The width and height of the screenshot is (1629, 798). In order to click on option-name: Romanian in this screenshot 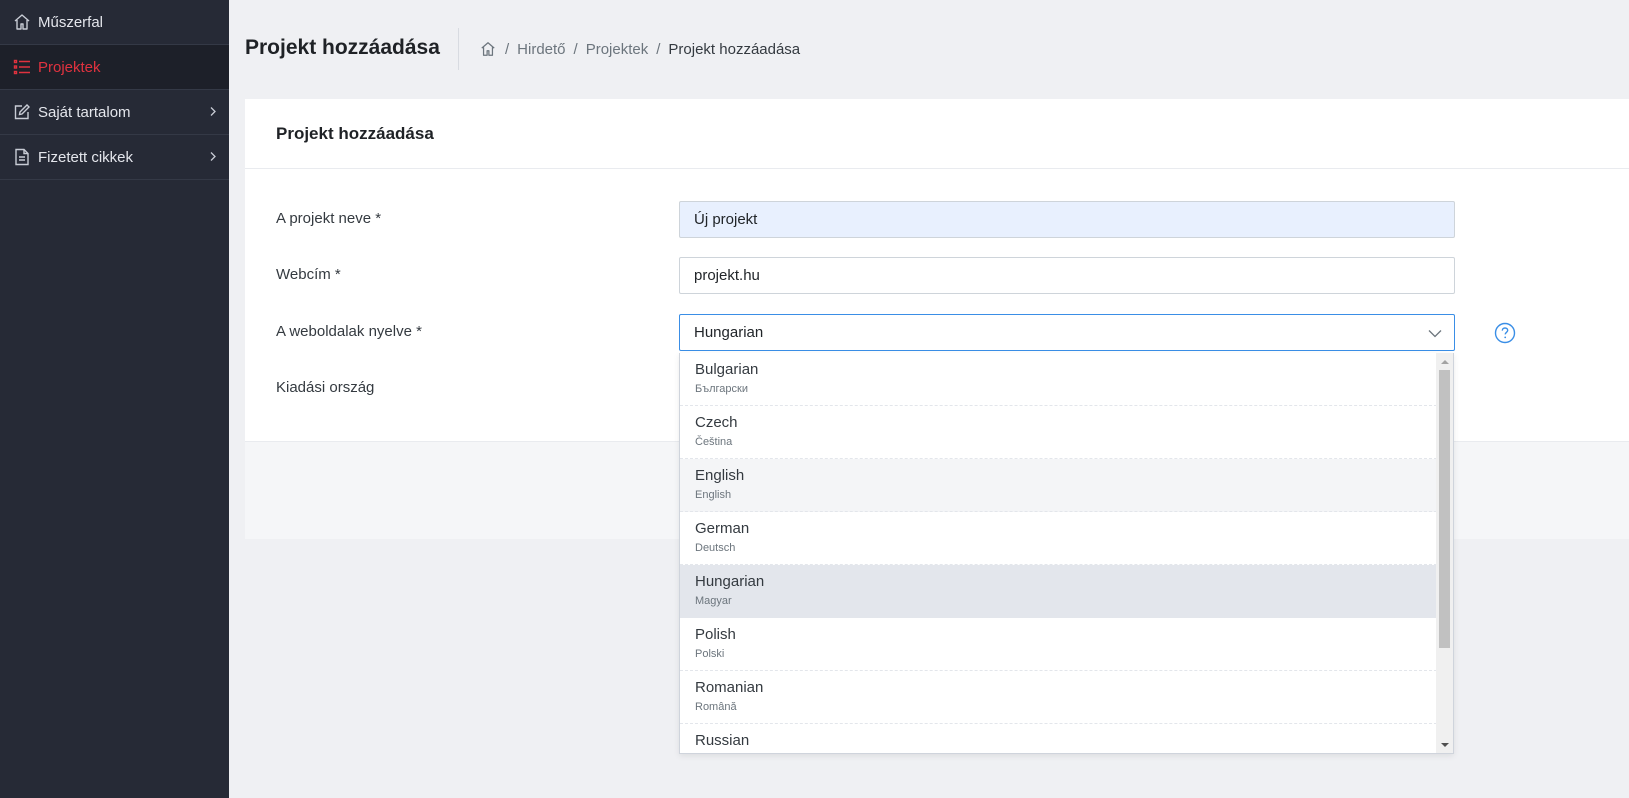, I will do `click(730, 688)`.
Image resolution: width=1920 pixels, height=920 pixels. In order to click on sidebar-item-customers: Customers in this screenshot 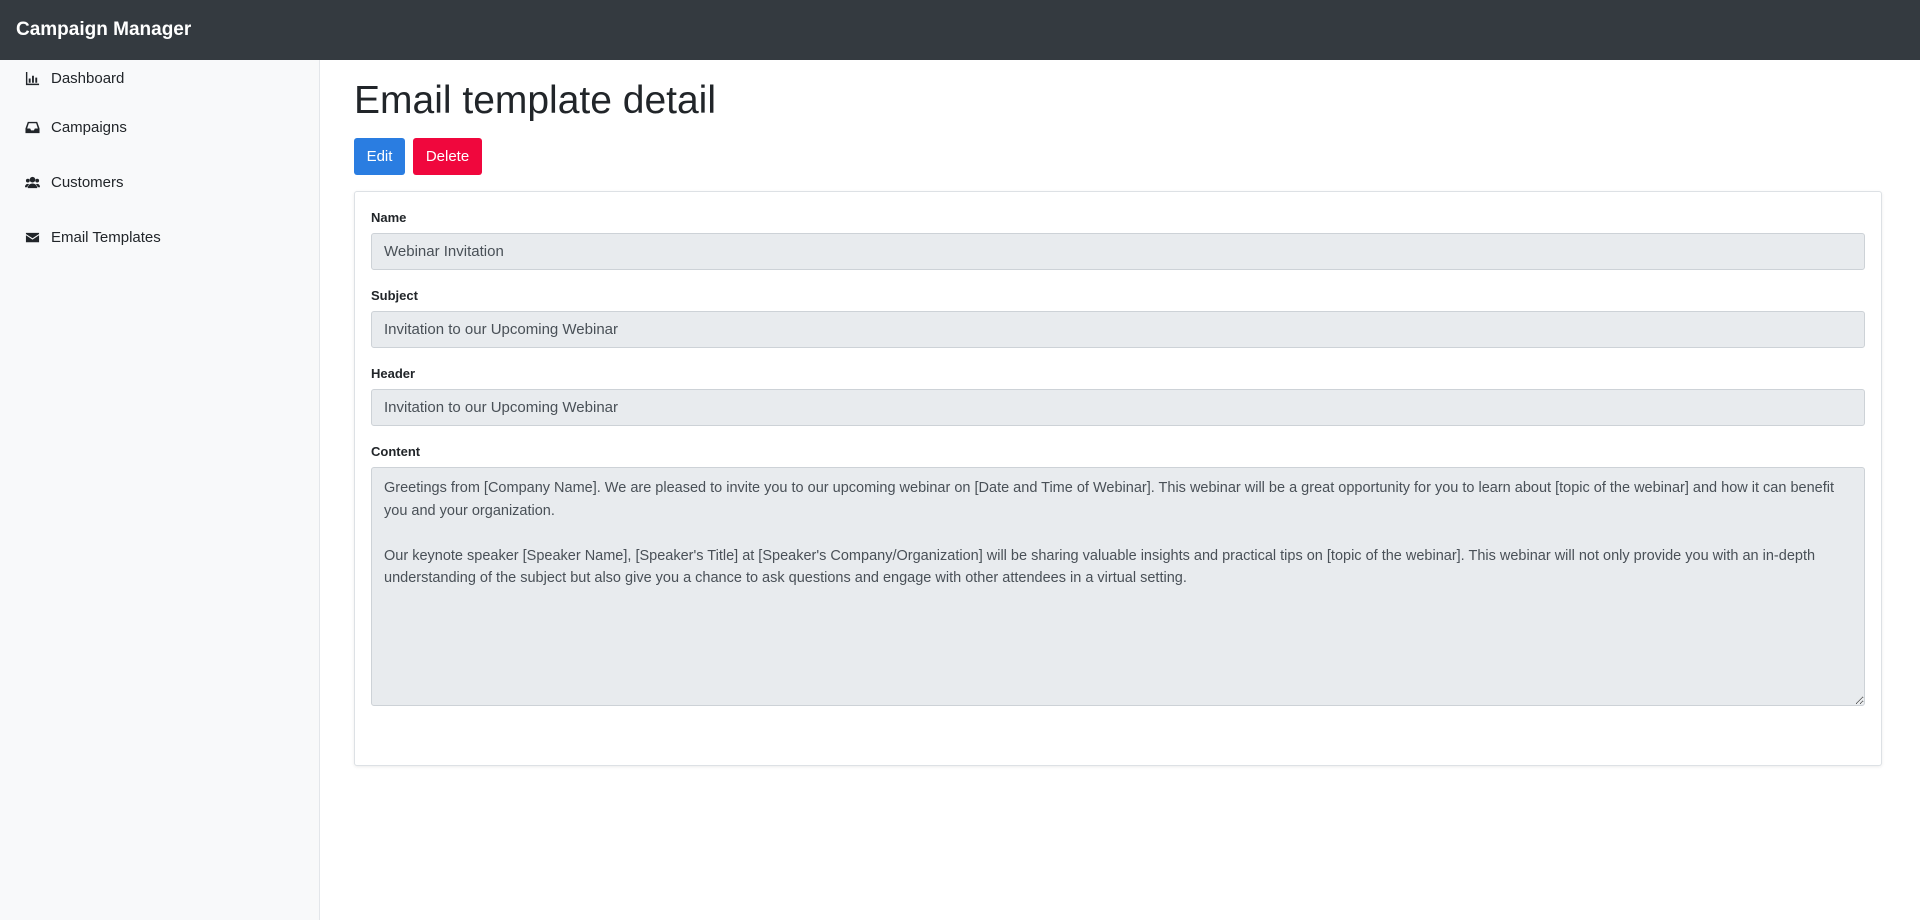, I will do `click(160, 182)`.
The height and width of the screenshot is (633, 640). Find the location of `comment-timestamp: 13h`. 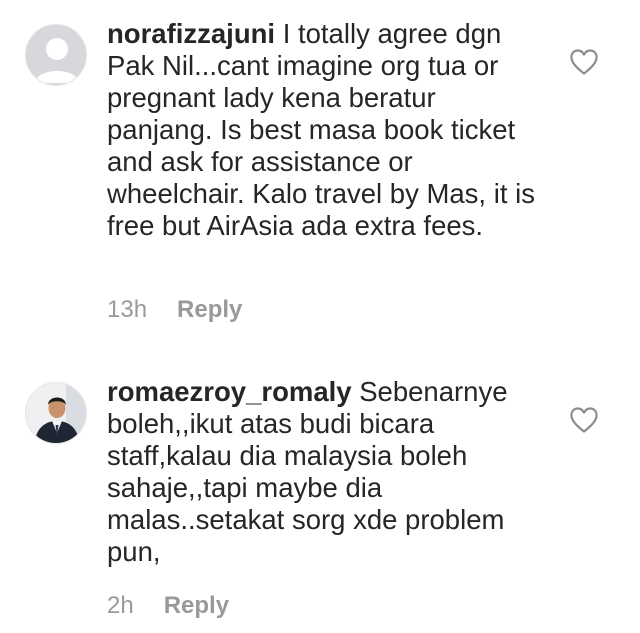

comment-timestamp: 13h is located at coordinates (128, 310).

◆ ◆ ◆ ◆ ◆ ◆ ◆

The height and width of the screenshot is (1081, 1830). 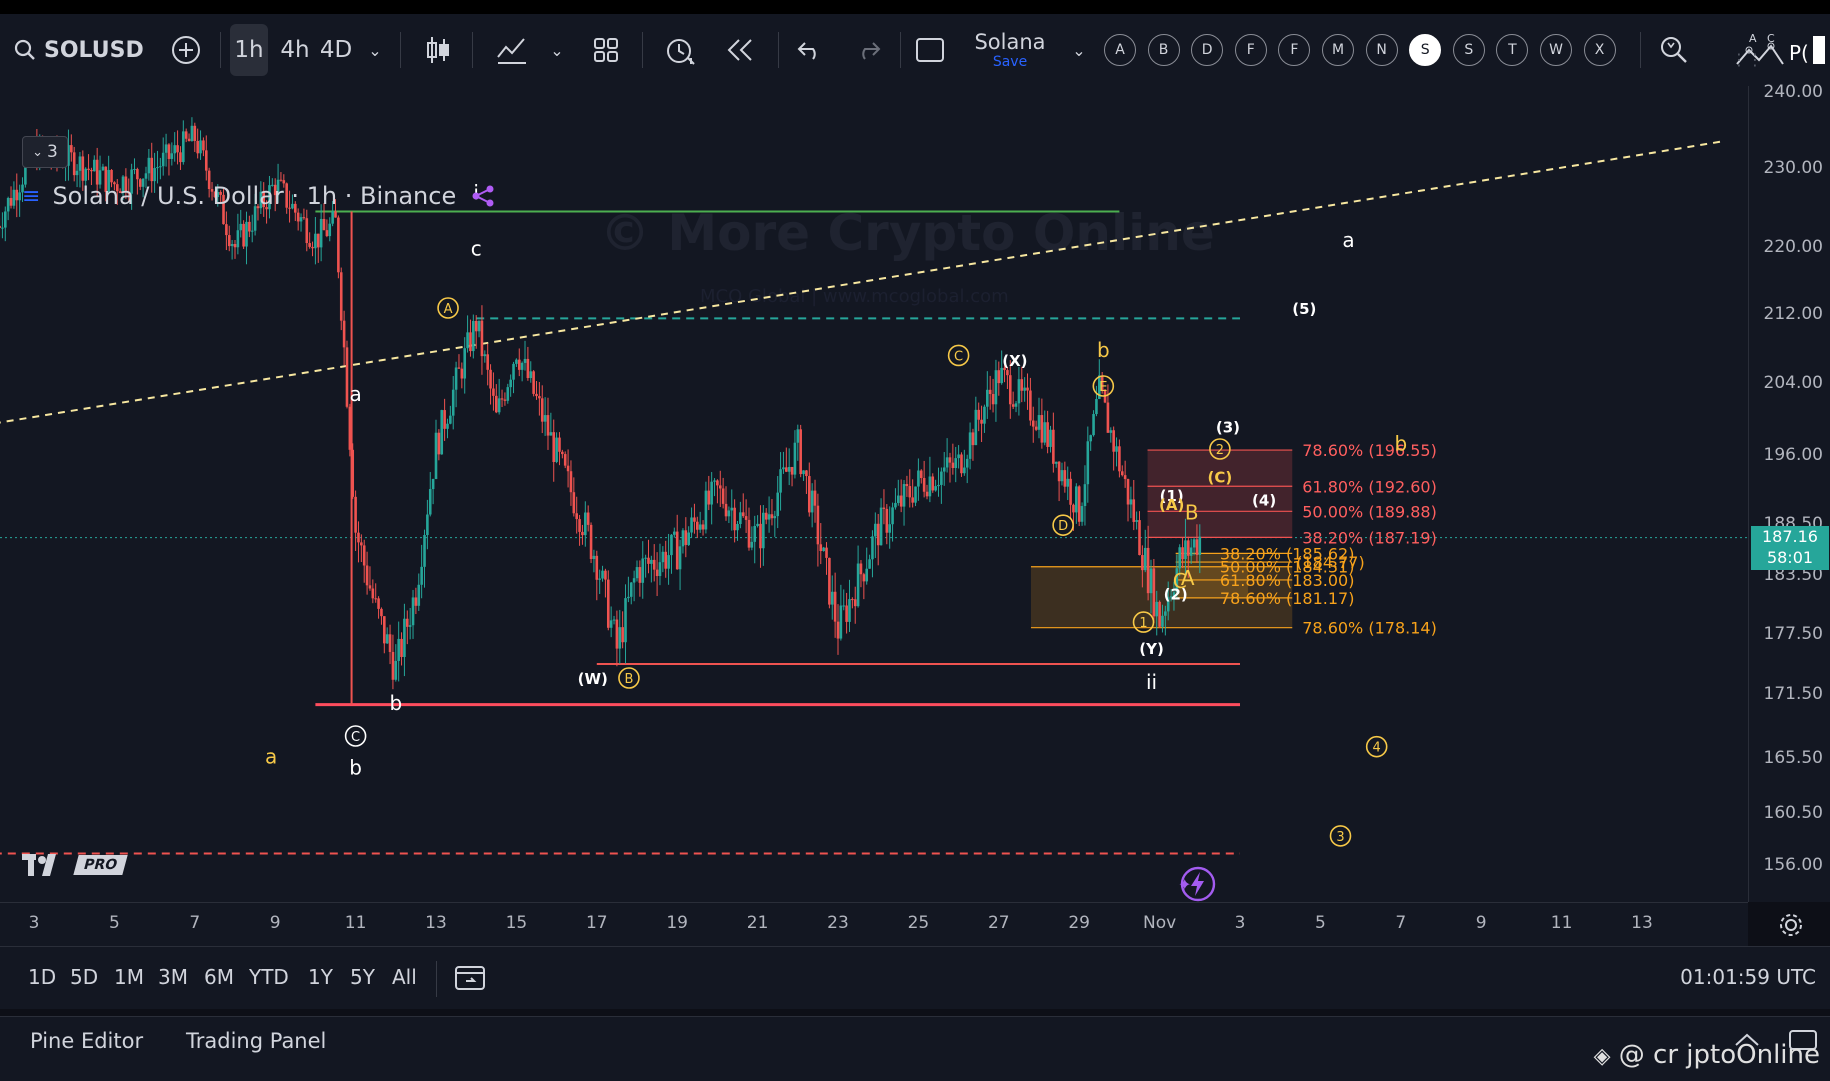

◆ ◆ ◆ ◆ ◆ ◆ ◆

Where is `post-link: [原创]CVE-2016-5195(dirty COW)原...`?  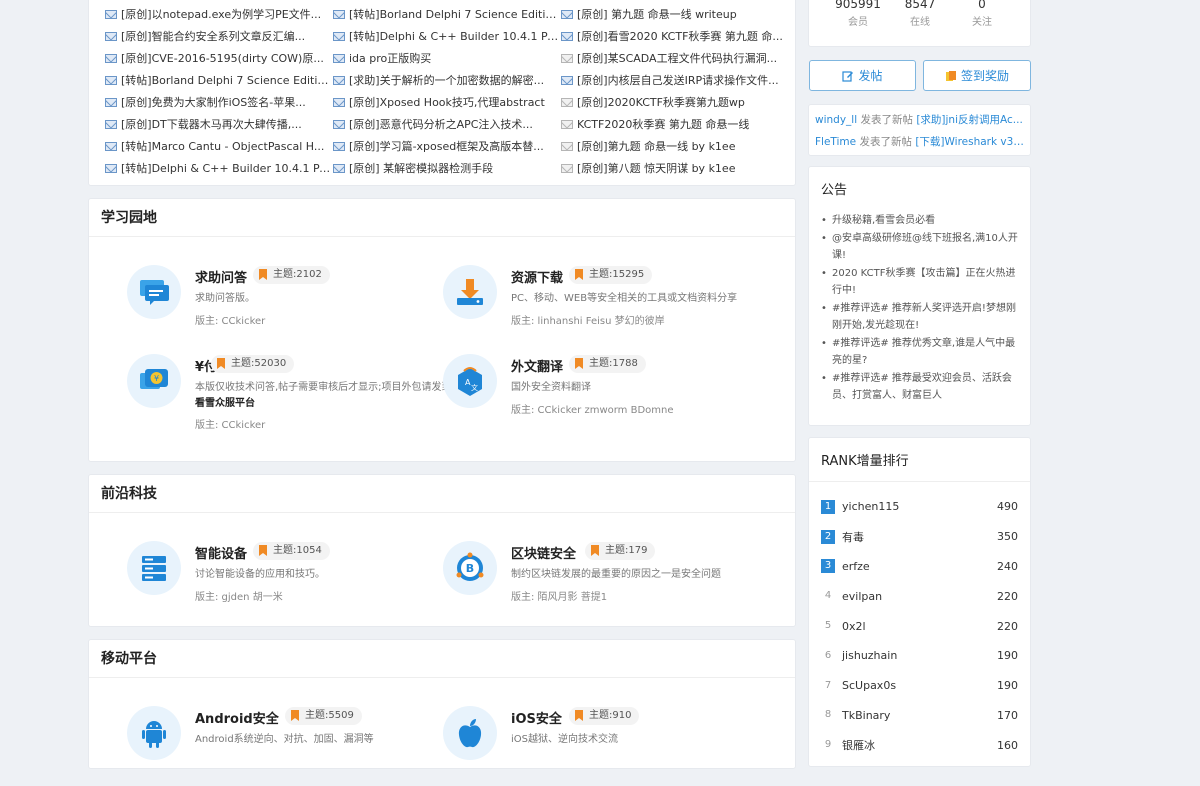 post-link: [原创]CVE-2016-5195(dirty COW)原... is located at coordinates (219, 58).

◆ ◆ ◆ ◆ ◆ ◆ ◆

Can you repeat the records from the line containing "The height and width of the screenshot is (633, 640)." through the line containing "comment-timestamp: 13h is", including both of those lines and leaving out the pictures?

The height and width of the screenshot is (633, 640). Find the location of `comment-timestamp: 13h`. 

comment-timestamp: 13h is located at coordinates (128, 310).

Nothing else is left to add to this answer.